Recognised as one of Britain’s foremost painters, Joffe explores the intimate act of painting and portraiture.
This exhibition explores the intimate act of painting and portraiture. Taking its name from JD Salinger’s short story For Esmé - with Love and Squalor (1950) in which time hangs as heavy as the protagonist’s ‘enormous-faced chronographic-looking wristwatch’, the exhibition captures the changing faces across the years of the artist, Chantal Joffe and her daughter Esme, moving between mother and daughter, love and squalor, and the act of care and being cared for.

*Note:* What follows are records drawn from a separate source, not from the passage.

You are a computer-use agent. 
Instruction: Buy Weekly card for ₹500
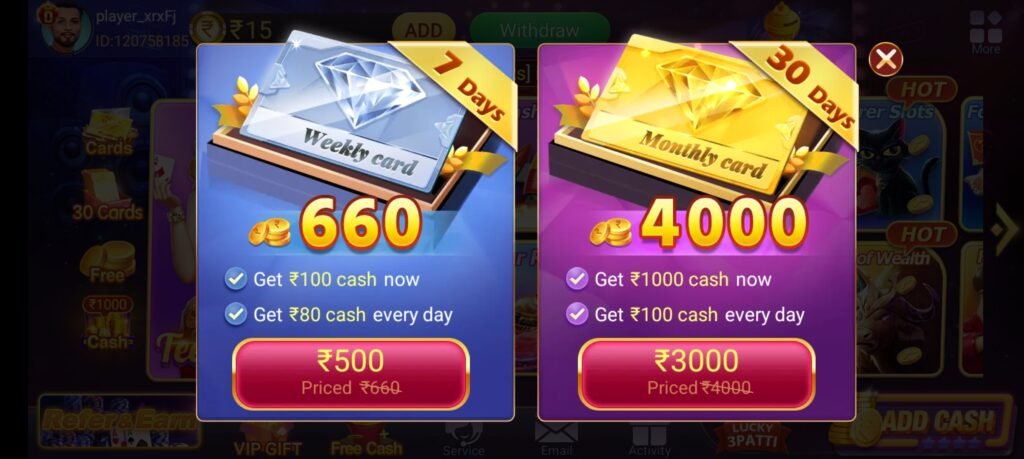(x=351, y=373)
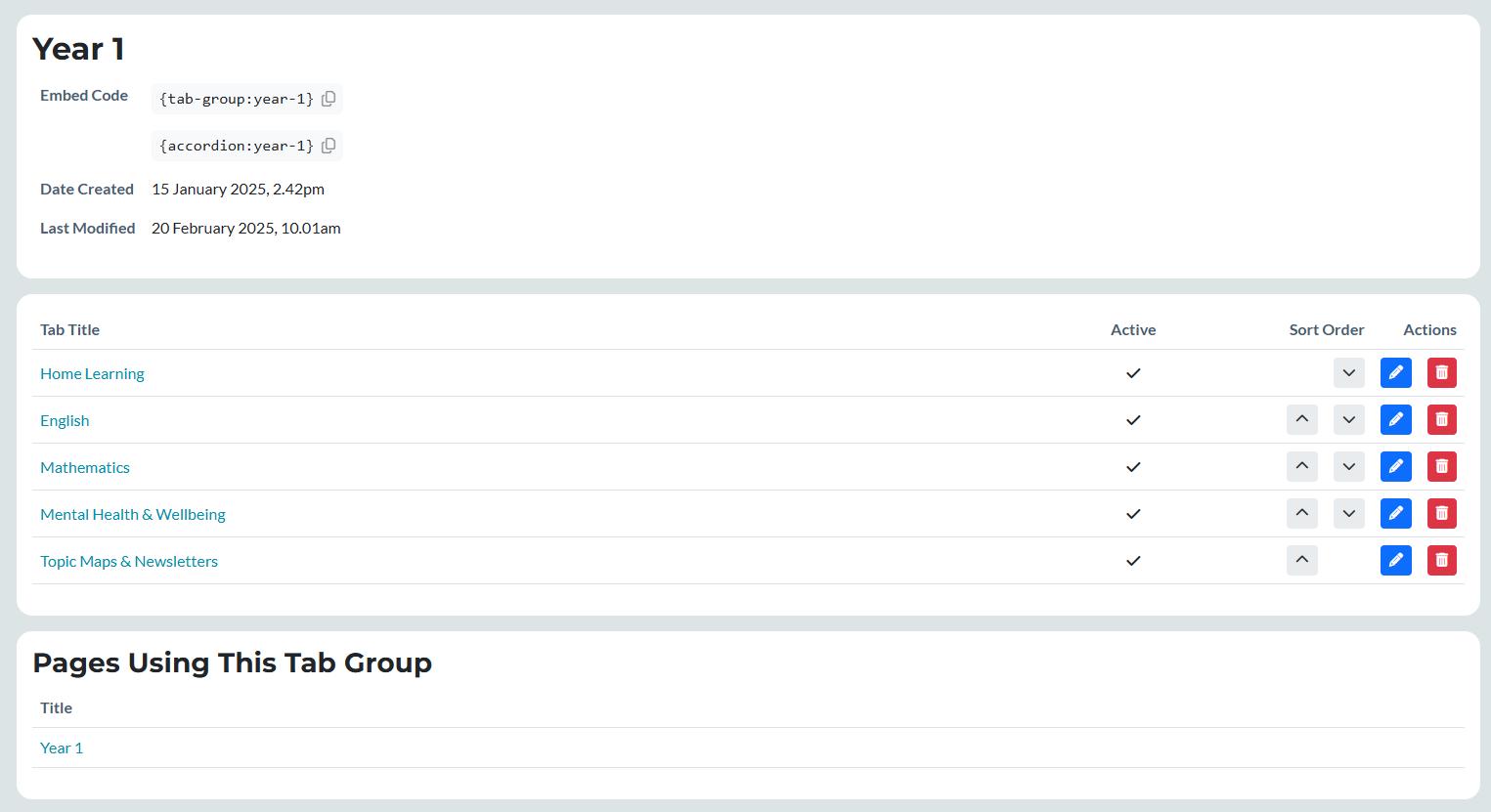The width and height of the screenshot is (1491, 812).
Task: Move English tab up
Action: (1301, 419)
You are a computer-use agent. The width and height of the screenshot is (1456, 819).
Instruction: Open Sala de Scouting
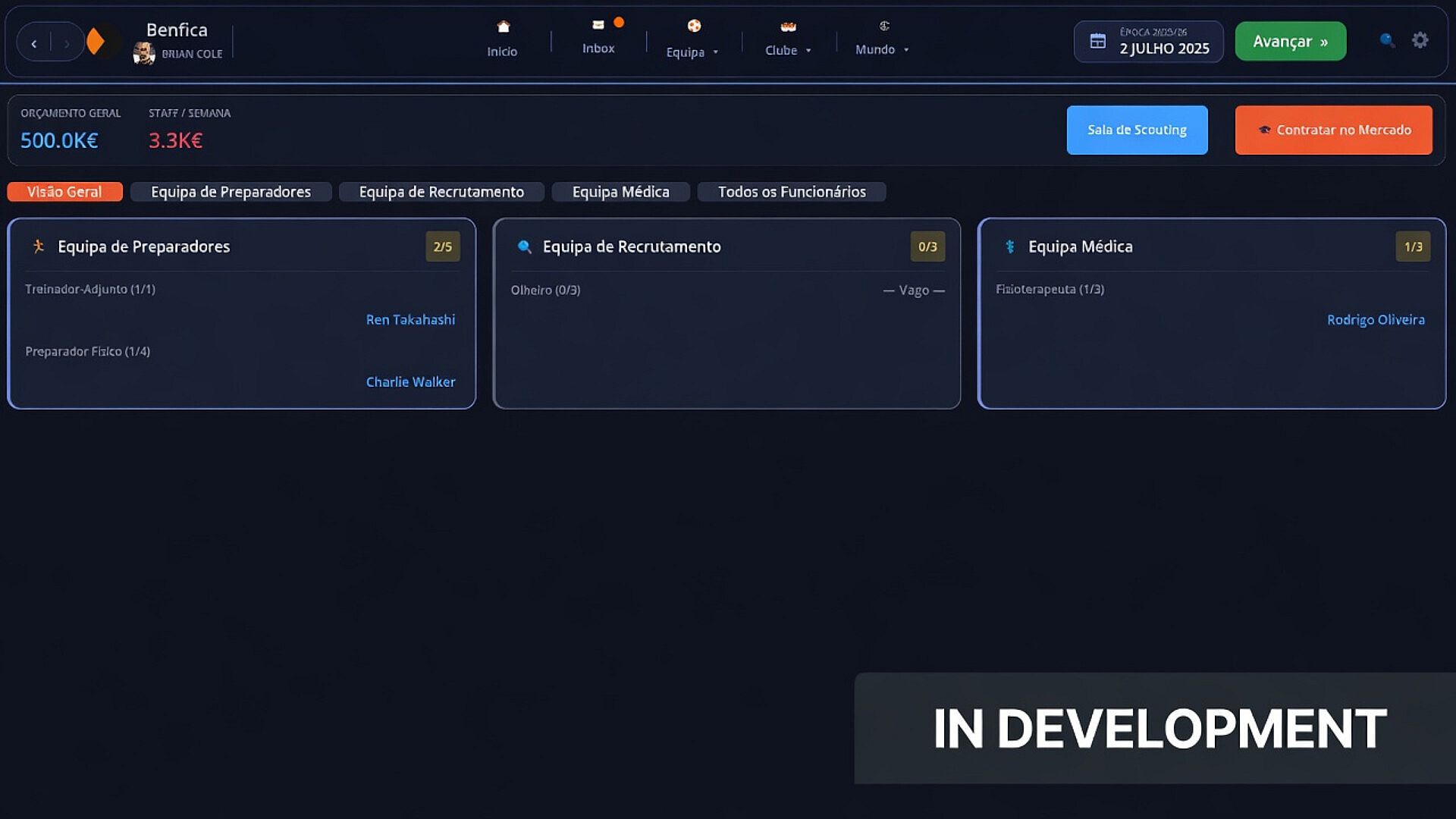(x=1137, y=130)
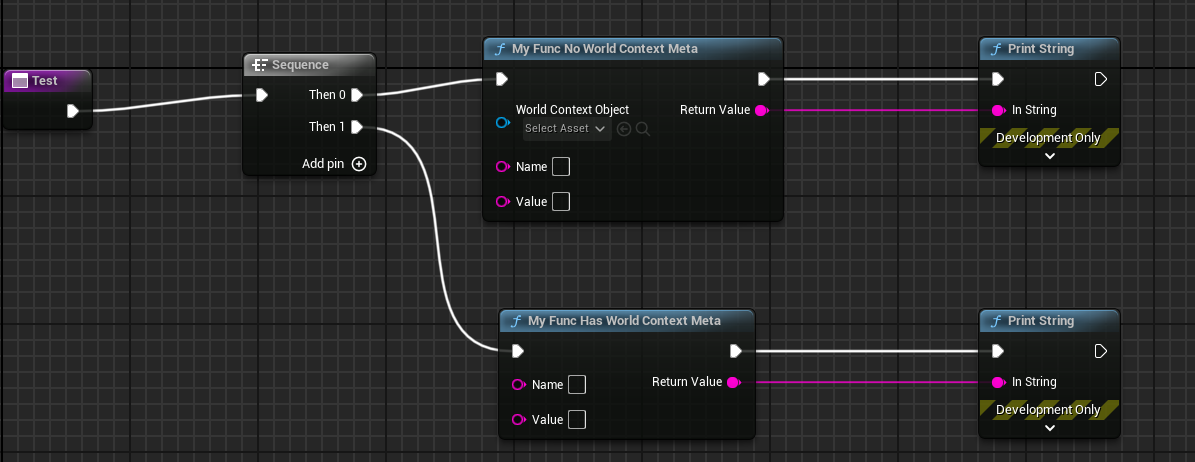Click Return Value pin on No World Context node
The width and height of the screenshot is (1195, 462).
point(761,110)
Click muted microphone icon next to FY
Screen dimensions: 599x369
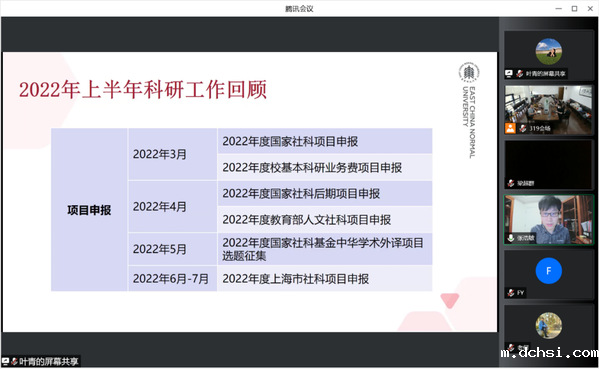tap(511, 293)
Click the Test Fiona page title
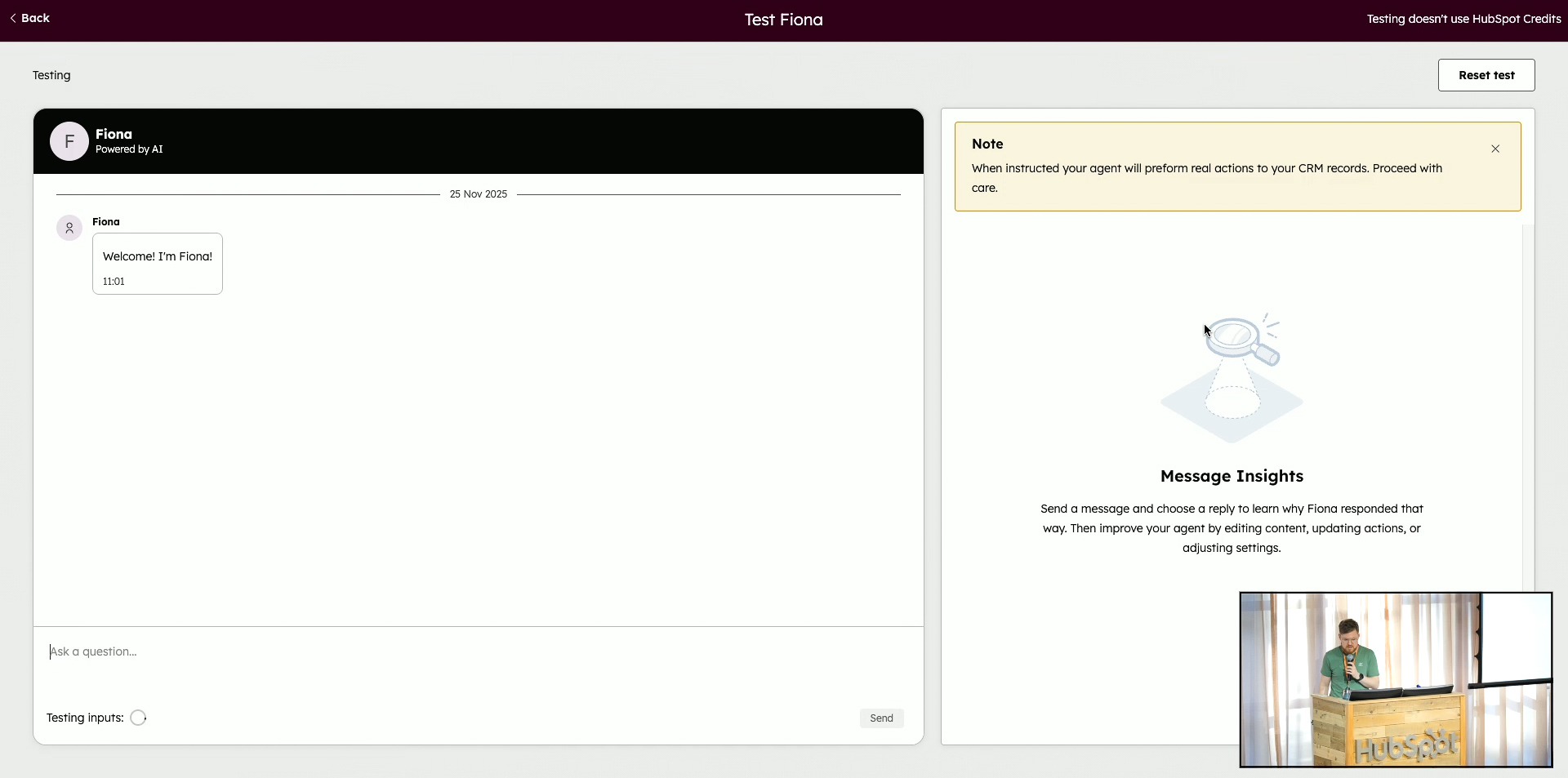The image size is (1568, 778). (783, 20)
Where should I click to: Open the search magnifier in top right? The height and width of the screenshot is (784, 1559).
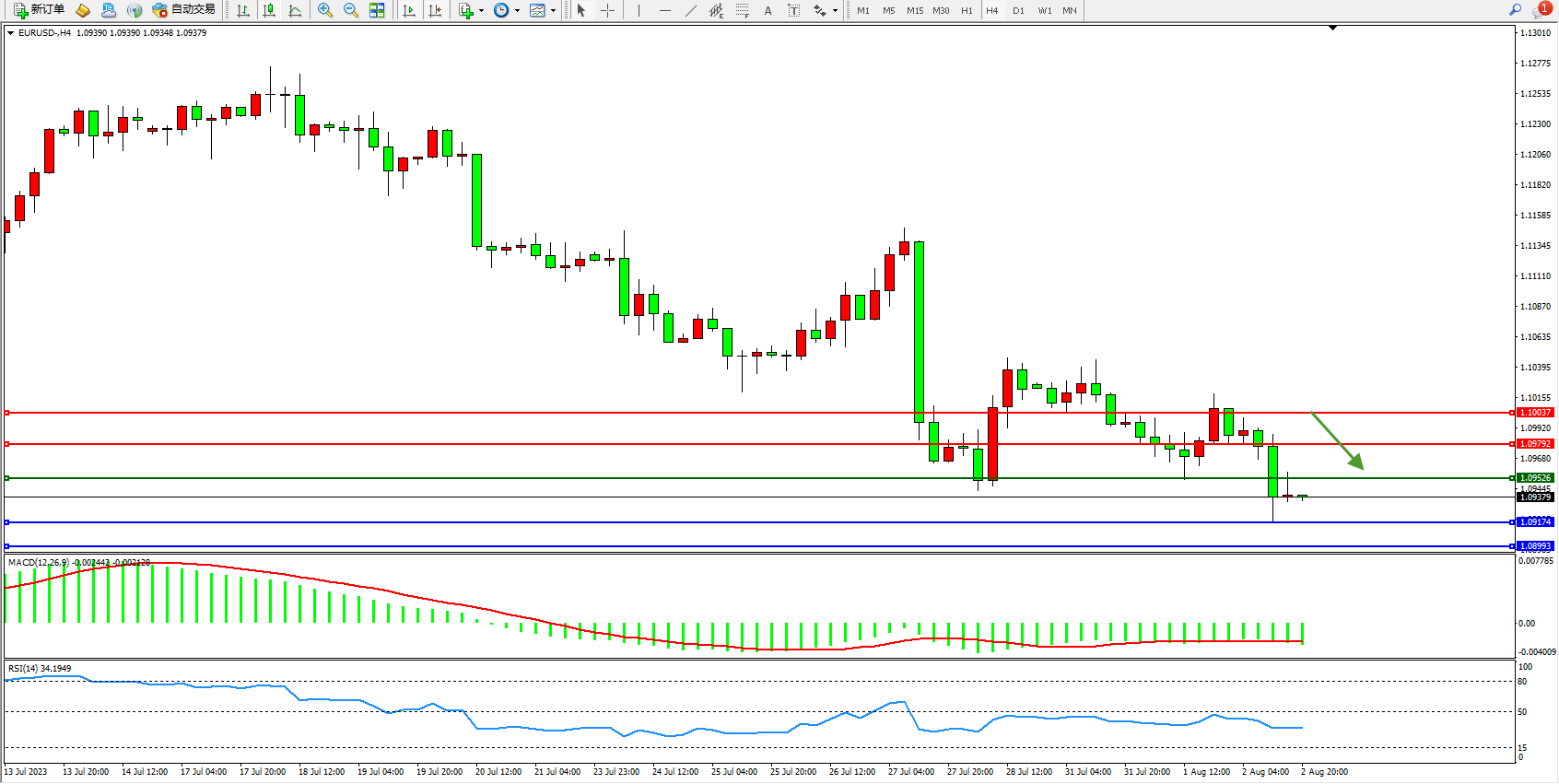(1515, 10)

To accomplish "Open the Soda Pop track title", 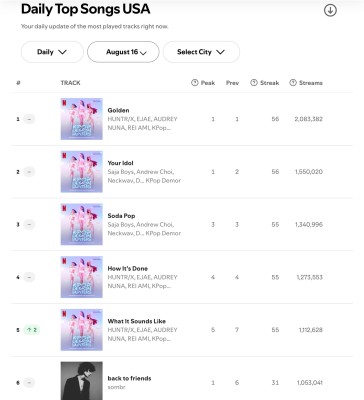I will (x=121, y=216).
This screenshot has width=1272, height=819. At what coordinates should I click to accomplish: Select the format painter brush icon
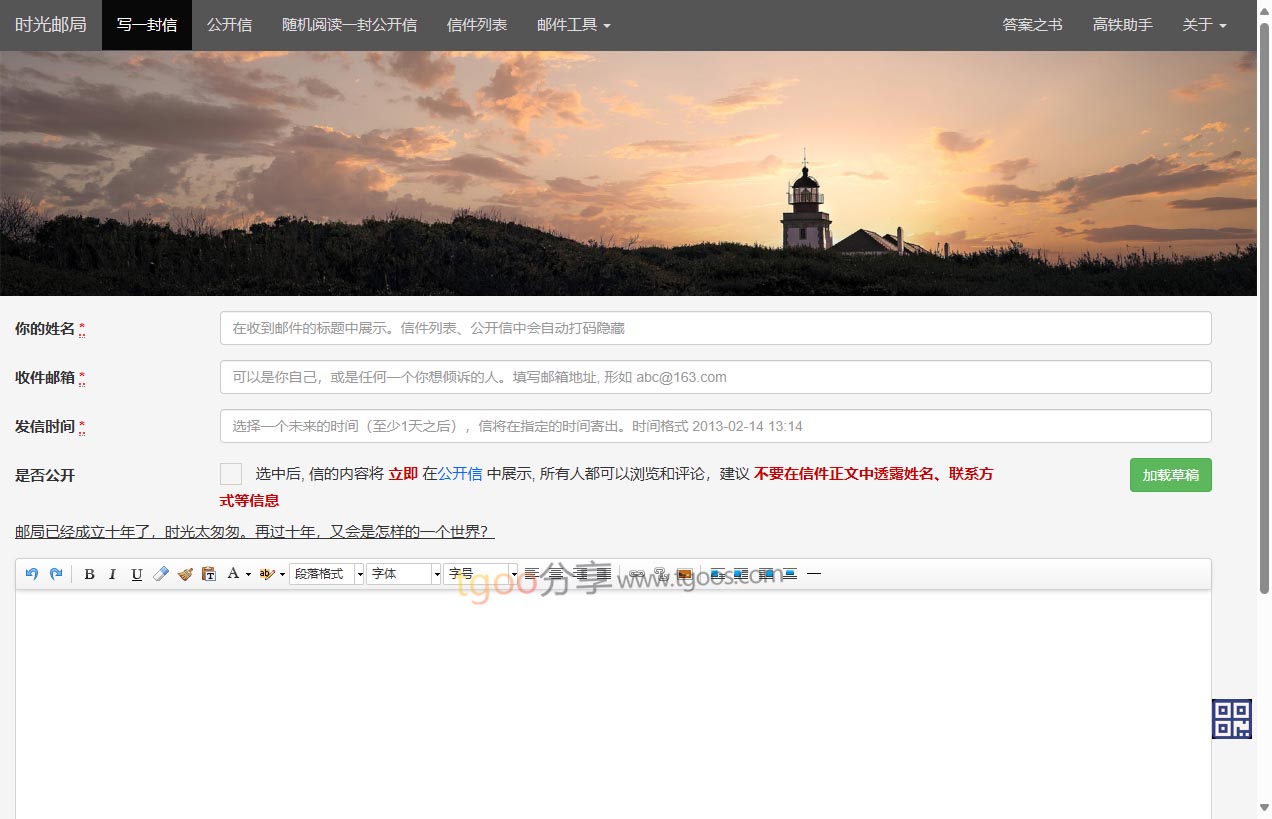(x=185, y=574)
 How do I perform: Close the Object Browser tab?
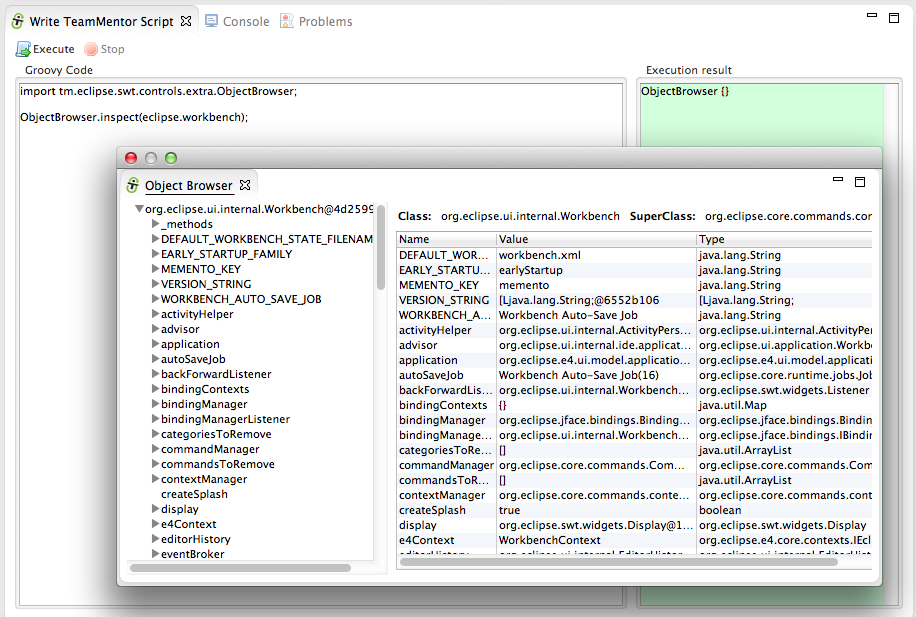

Including a number of new works (many produced during lockdown), highlights include a series of portraits of Joffe’s daughter, from older works such as Esme captured as a new-born swaddled in blankets, to the later, defiantly awkward, Esme in White, painted within days of her sixteenth birthday.
These sit alongside a number of self-portraits, including the intimate Bonnard-inspired Reading in Bath I and III, never-before seen series, Pictures of What I Did Not See where Joffe is depicted during a traumatic illness being cared for by Esme, and a series of startlingly honest self-portraits.
Produced one a day over the course of a year this 2018 series captures both the artist and her environment, from London’s cool winter light to the haze of a summer in the stifling New York heat.